If you have a stream running through your property which is subject to flooding and/or occasional washout, there are at least two ways to help the situation.

Talk to your Regional State Forestry Agent and County Soil Conservation Service Agent. There are government programs to assist in this area. You may qualify to have part of your property put into a watercourse shelter belt with the government assisting in tree purchase and planting and you may even qualify for an annual compensation from the government for loss of use of the land. Shelter belts are normally 100-200 feet on each side of the waterway.

If your Regional State Forestry Agent is not listed in the local phone book, contact the state office and ask for their number.

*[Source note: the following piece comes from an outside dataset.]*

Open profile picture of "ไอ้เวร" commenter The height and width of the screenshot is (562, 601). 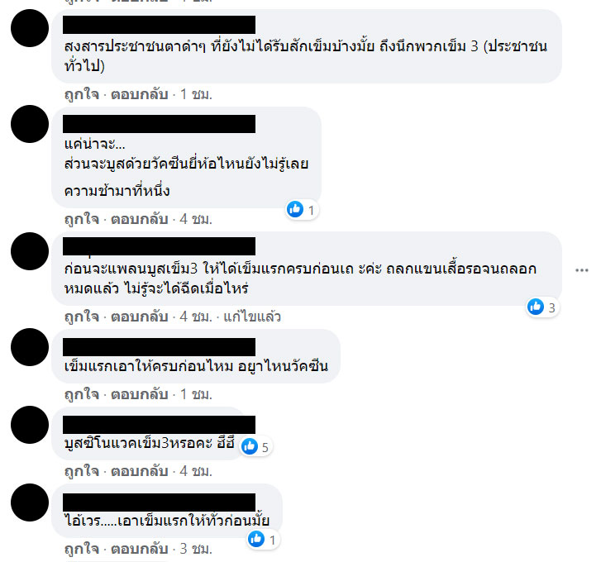(x=30, y=502)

The second option is to plant trees yourself. The trees which provide the quickest results are members of the willow family. Willows may be propagated by setting out cuttings about 10 inches long in the early spring. The cuttings root easily in the moist earth near the creek bank and within a few years develop well-rooted stock from which additional cuttings can be harvested and planted. The American Green Willow is a long-time favorite for the clay loam soils of the East and South, often growing where few other trees will grow, such as on land subject to flooding and on the borders of lakes, streams and rivers. The root system greatly helps to anchor banks or shores.

In several of his books, Louis Bromfield tells of restoring the stream which ran through Malabar Farm simply by cutting and planting a few willow cuttings on his evening walks during spring.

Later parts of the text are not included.